2日続けて「いい映画」に出会う

2017年2月14日

昨日、今日と2日続けていい映画を観ました。昨日は『ザ・コンサルタント』、そして今日は『この世界の片隅に』。まったく毛色は違うものの、ズシンと心に残る作品です。

320『ザ・コンサルタント』のキャッチフレーズは、「“2つの顔”を持つアンチヒーローが、あなたを虜(とりこ)にする──全米初登場NO.1 超本格サスペンス・アクション! 天才的な頭脳を持つ会計コンサルタントであると同時に、圧倒的な殺人スキルを誇る殺し屋。果たして、この男は何者なのか?」

アクションなので基本はドンパチなのですが、善と悪(それもハンパないレベルの悪)の両面を併せ持つ主人公が、この作品ではもっぱら善の部分を演じています。ただ、途中から命を狙われるようになると、一転、持ち前の悪の部分が顔を出します。敵とのドンパチも、そんじょそこらの武器ではなく、軍事仕様の超ハイレベル。やられるほうも肝をつぶすような代物です。

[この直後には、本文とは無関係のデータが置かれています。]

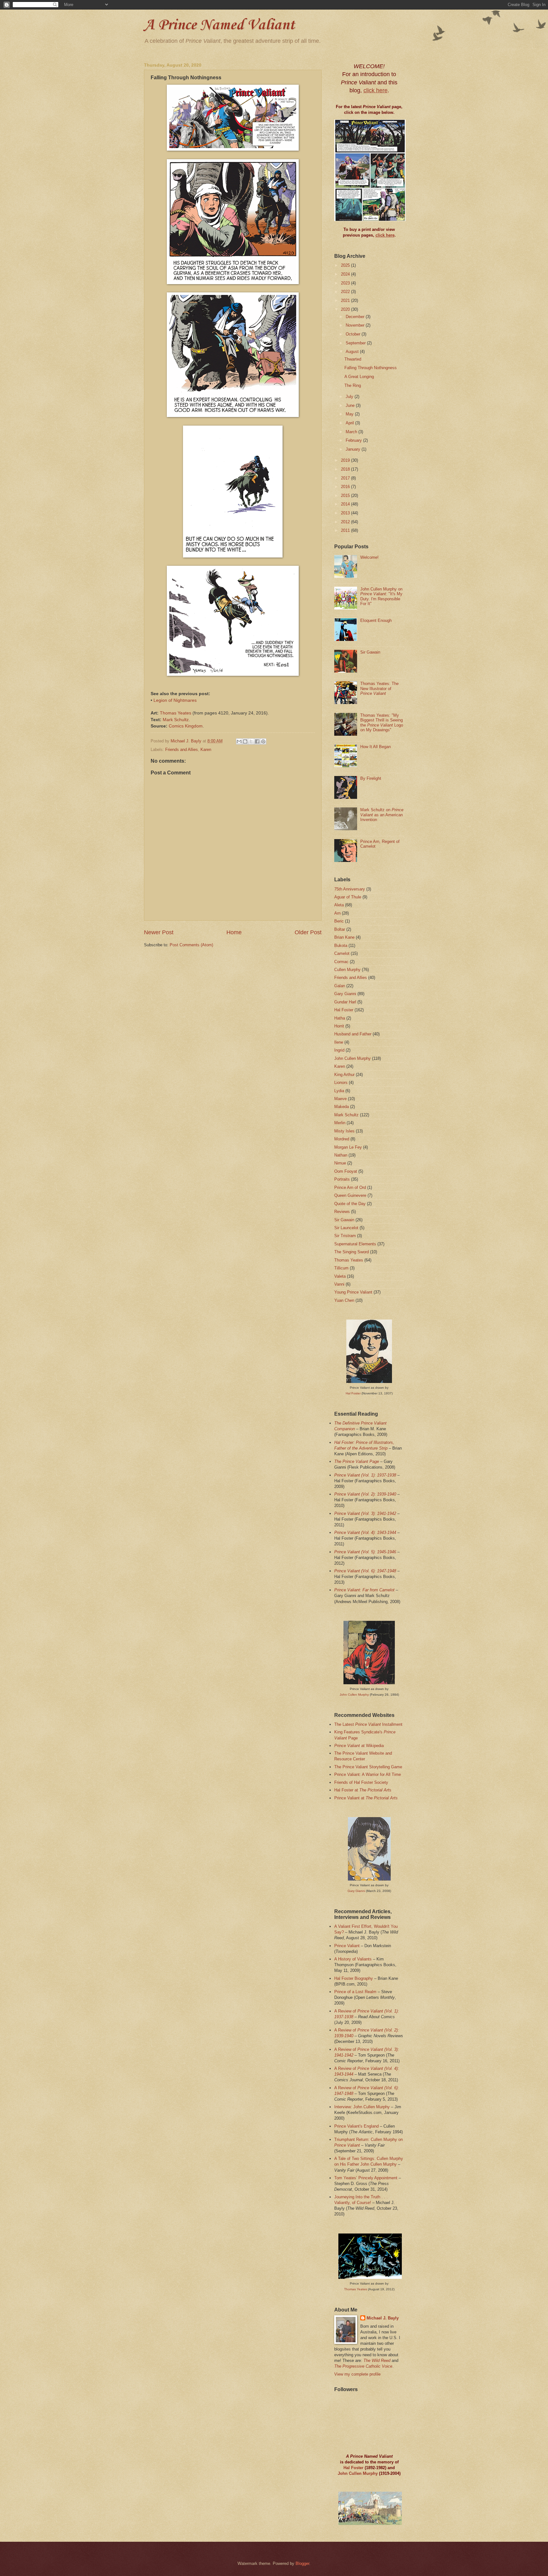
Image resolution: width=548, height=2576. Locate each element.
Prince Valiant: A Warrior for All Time (367, 1774)
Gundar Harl (345, 1002)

しかし、この映画はそこにシリアスな要素、そしてなんともヒューマンな色合いもからんできます。何より、そうした人生を歩むことになった背景には、自身のメンタルな病歴と、それを乗り越えさせようと強引な教育をほどこした父親の存在が……。この種の映画でウルウルした経験はこれまでありませんでしたが、それが違うのです。

 

507e0f31f5a568e5『この世界の片隅に』はロングランを続けているアニメ作品。絵が丁寧というか、ディテールまでしっかり描き込まれているのにまず感動します。そして、ヒロインの声(のん=能年玲奈)が主人公「すずちゃん」とフィットしていること。声がここまでイマジネーションの世界を広げるんだというのは新鮮な体験でした。

 

舞台は、太平洋戦争中の広島県・呉。知識としては知っている「空襲」ですが、その恐ろしさがこうまでとは……。きちんとした取材がベースになっているのがひしひしと感じられました。その空襲が1日に何度も、昼となく夜となくあるのですから、地上に暮らす人たちのストレス、いな恐怖感は想像を絶するものがあります。

 

かわいい、愛嬌さえ感じられる絵に魅せられ、そうしたシリアスな部分が二の次になってしまいそうですが、それがこの映画の最大の特徴でしょう。たとえば広島に原爆が落ちる瞬間のシーンも、悲壮感の描き方に‟等距離感‟があります。それがかえって、ホンワカした心にずっしり重たい課題も残すという、これまでにない新鮮な経験をさせてくれました。恐ろしいもの怖いものを、ことさら強調する方向で描くのではなく、逆方向、日常生活の視点に立って淡々と表現することで、その存在感・重量感がむしろリアルに迫ってくるのです。